If the viewer had not grasped Reynolds’ point of view by now, there was the not so subtle suggestion of Feingold’s political martyrdom. After a reporter for the Wisconsin State Journal stated "What he preached may be his own fire and brimstone. It really could damn him to the Hell of losing a re-election race," Reynolds sighed: "That would say a lot about the way campaigns are run and whether fighting to change that way is political death."

Hawks Shut Out
After the House and Senate passed the latest budget bill on October 21 and 22 none of the broadcast networks mentioned that some fiscally restrained Democrats and Republicans voted against the legislation, instead examining silly pork projects. A week before, NBC and CNN raised conservative criticism of the bill, but ABC and CBS viewers never learned that conservatives opposed the deal.

ABC’s Linda Douglass on the October 15 World News Tonight advanced the pork line and concluded by hitting both parties, but without citing conservative criticism, saying spending came from the surplus, "the one the Democrats wanted to save only for Social Security and Republicans tried to dip into for a tax cut."

That night CNN’s Jonathan Karl at least briefly raised the conservative stance on the budget. Leading into a soundbite from Representative David McIntosh of Indiana, Karl relayed: "Even before the deal was announced conservative Republicans complained their leaders caved into the White House, citing nearly $20 billion in so-called emergency spending not covered by last year’s balanced budget agreement."
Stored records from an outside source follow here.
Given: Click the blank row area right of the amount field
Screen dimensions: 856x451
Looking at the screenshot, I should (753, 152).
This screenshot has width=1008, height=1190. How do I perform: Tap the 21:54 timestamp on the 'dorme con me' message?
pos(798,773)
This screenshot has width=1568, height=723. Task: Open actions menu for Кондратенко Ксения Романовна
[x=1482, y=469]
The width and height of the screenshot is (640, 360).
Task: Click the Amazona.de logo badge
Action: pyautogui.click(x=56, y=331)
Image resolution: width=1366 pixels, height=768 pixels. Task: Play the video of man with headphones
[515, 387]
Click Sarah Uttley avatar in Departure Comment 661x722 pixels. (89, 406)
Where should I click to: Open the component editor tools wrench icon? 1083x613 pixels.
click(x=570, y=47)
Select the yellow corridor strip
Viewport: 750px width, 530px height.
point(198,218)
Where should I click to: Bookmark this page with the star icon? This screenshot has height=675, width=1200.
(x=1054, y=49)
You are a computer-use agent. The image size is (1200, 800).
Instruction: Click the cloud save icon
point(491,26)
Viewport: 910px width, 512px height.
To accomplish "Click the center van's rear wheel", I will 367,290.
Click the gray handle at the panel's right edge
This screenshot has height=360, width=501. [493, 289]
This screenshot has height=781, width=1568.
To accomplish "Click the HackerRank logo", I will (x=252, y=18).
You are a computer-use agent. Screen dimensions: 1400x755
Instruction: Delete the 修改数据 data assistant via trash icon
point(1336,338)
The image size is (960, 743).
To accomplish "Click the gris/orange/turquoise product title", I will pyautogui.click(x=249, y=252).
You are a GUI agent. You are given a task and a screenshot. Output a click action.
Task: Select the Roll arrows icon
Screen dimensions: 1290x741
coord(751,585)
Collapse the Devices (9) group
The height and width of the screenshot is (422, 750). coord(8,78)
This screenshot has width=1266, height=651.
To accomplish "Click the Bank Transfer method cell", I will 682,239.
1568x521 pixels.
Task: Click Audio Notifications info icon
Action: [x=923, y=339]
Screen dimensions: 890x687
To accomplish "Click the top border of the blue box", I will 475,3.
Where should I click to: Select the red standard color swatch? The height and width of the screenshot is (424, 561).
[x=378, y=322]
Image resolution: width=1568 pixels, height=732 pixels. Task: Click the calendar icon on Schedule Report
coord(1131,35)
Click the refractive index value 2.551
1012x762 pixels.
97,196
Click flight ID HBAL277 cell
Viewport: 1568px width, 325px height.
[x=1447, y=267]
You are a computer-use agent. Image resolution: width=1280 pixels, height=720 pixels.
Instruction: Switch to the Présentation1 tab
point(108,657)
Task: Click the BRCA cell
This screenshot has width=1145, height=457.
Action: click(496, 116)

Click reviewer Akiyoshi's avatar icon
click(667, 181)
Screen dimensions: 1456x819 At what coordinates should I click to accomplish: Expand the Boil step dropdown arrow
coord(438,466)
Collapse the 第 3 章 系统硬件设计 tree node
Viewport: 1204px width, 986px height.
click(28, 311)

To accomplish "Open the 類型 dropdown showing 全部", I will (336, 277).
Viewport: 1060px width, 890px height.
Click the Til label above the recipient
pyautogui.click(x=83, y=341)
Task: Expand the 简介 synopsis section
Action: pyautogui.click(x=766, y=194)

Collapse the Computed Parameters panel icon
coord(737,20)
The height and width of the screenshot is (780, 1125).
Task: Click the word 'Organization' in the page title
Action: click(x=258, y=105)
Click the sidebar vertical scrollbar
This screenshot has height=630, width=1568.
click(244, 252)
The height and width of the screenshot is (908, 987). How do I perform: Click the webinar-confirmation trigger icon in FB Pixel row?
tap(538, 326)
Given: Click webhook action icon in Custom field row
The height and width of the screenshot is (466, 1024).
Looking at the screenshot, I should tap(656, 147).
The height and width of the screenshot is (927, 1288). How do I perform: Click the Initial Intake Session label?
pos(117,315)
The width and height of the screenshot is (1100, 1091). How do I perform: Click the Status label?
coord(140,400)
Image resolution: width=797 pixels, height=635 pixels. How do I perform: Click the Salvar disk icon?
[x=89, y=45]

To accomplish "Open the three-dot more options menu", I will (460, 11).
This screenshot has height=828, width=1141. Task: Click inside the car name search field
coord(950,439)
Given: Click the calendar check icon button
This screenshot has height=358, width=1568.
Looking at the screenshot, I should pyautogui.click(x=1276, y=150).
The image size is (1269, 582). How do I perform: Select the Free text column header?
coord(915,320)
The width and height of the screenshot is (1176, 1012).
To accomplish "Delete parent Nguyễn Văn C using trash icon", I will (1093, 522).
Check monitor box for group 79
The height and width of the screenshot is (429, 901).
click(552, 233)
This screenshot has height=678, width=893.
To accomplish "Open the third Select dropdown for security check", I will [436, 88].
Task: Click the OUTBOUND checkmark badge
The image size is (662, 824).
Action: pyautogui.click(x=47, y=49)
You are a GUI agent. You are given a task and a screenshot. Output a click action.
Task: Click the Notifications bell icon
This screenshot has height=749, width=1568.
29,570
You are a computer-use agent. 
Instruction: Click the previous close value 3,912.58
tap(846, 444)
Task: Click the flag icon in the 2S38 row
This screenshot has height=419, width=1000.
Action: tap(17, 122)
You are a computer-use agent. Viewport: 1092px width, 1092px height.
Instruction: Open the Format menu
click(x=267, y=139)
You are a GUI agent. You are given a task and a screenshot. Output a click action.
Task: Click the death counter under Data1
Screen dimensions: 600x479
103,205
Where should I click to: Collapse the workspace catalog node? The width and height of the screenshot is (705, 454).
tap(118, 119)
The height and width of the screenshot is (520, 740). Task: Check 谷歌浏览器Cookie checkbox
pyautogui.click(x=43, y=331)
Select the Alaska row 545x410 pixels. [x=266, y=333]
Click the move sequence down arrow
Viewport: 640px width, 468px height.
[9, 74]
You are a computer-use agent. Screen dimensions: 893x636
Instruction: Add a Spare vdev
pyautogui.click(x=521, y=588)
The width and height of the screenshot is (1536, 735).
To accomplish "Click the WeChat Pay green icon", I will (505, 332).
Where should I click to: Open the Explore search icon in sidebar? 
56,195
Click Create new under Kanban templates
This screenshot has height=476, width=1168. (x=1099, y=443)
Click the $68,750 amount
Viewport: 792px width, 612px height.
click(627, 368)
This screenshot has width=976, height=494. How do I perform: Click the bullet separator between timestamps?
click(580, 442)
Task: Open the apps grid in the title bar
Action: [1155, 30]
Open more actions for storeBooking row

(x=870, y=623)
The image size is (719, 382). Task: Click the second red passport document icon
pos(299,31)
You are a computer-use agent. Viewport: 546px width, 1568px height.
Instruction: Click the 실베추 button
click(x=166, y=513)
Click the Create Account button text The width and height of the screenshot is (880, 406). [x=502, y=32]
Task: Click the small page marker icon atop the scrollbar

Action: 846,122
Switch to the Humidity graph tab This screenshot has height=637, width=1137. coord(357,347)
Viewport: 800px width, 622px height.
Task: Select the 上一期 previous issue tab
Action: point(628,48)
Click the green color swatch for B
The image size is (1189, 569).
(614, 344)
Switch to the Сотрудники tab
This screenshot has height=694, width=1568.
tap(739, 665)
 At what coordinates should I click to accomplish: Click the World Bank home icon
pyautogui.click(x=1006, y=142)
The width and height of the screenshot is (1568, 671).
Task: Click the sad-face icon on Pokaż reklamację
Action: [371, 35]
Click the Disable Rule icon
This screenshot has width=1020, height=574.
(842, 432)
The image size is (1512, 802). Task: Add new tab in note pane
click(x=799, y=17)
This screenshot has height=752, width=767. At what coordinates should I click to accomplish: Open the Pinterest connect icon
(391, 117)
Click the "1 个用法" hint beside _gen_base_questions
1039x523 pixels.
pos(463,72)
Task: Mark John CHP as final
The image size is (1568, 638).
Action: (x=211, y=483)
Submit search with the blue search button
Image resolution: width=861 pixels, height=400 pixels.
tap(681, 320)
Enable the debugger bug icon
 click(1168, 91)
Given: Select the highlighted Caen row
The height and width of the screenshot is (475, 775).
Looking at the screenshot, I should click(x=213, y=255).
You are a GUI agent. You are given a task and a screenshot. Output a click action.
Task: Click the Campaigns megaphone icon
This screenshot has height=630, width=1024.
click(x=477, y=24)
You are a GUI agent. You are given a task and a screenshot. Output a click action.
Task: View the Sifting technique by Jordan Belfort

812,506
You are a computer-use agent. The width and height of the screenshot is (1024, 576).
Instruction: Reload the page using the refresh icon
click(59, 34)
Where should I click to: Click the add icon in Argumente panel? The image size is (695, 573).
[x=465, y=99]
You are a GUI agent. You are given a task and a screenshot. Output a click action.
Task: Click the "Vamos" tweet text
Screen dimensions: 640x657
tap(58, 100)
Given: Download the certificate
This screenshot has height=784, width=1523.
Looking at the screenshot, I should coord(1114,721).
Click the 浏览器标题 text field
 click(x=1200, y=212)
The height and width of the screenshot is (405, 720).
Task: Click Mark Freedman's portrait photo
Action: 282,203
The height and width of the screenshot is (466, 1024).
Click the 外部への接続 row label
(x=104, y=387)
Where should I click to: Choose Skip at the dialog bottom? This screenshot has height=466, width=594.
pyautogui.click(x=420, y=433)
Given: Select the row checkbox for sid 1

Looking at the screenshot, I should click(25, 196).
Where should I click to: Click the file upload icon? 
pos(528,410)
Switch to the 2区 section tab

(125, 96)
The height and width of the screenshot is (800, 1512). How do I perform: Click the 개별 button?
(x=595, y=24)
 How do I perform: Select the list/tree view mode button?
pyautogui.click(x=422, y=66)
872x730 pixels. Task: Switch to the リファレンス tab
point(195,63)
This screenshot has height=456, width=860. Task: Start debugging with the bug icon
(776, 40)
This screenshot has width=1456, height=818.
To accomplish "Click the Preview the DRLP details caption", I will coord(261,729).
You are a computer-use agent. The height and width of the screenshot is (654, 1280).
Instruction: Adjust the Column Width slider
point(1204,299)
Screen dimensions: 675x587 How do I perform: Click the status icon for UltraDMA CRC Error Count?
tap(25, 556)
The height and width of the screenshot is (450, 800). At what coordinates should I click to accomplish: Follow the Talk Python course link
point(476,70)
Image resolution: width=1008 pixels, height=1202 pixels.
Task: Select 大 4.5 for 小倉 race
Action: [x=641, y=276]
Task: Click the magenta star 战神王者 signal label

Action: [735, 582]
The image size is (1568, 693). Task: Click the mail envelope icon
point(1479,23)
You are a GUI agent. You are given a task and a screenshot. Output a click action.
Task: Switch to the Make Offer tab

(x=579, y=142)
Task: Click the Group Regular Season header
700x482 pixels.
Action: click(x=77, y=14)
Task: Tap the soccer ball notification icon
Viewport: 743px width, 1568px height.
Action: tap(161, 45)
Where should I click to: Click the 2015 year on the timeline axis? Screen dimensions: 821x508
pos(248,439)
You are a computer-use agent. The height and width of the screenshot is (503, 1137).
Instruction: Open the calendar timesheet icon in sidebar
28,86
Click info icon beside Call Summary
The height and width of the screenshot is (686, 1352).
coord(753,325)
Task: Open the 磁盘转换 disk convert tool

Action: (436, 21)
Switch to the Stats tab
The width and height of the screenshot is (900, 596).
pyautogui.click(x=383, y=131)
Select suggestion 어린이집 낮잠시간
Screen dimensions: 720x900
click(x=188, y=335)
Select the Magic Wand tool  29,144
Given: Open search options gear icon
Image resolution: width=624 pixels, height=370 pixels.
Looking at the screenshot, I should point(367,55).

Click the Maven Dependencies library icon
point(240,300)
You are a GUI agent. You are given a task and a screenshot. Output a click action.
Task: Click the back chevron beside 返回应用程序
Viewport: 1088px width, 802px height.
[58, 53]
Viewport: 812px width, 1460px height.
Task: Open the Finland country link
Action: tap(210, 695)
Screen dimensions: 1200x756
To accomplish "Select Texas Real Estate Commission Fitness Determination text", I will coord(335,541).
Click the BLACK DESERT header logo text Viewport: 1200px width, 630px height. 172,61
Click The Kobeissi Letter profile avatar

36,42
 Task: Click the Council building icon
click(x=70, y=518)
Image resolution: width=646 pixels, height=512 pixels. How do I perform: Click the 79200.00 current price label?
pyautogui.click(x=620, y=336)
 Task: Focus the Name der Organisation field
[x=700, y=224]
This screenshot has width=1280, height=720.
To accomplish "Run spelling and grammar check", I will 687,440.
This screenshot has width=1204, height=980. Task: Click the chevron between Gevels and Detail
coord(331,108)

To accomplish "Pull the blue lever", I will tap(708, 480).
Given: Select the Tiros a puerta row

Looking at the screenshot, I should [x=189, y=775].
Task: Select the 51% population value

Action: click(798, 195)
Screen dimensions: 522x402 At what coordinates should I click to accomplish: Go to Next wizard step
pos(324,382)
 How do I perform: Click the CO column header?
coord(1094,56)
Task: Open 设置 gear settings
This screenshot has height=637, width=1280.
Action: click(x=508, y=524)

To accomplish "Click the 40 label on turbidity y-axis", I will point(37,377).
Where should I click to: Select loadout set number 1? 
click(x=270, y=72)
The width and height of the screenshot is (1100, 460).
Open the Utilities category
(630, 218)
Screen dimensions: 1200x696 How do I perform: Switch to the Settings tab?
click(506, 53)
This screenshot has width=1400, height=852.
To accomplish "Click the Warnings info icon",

Over on NBC Nightly News David Bloom relayed how the White House is "euphoric" over the budget deal and "triumphant Democrats were not shy about proclaiming victory." Bloom noted, "Republican leaders insisted both sides deserved credit. But Democrats were less magnanimous, pointing to the $1.1 billion dollars for 100,000 new teachers." Bloom continued,"The White House boasted that Republicans had turned quote, ‘Democrats for a day’ and conservatives agreed."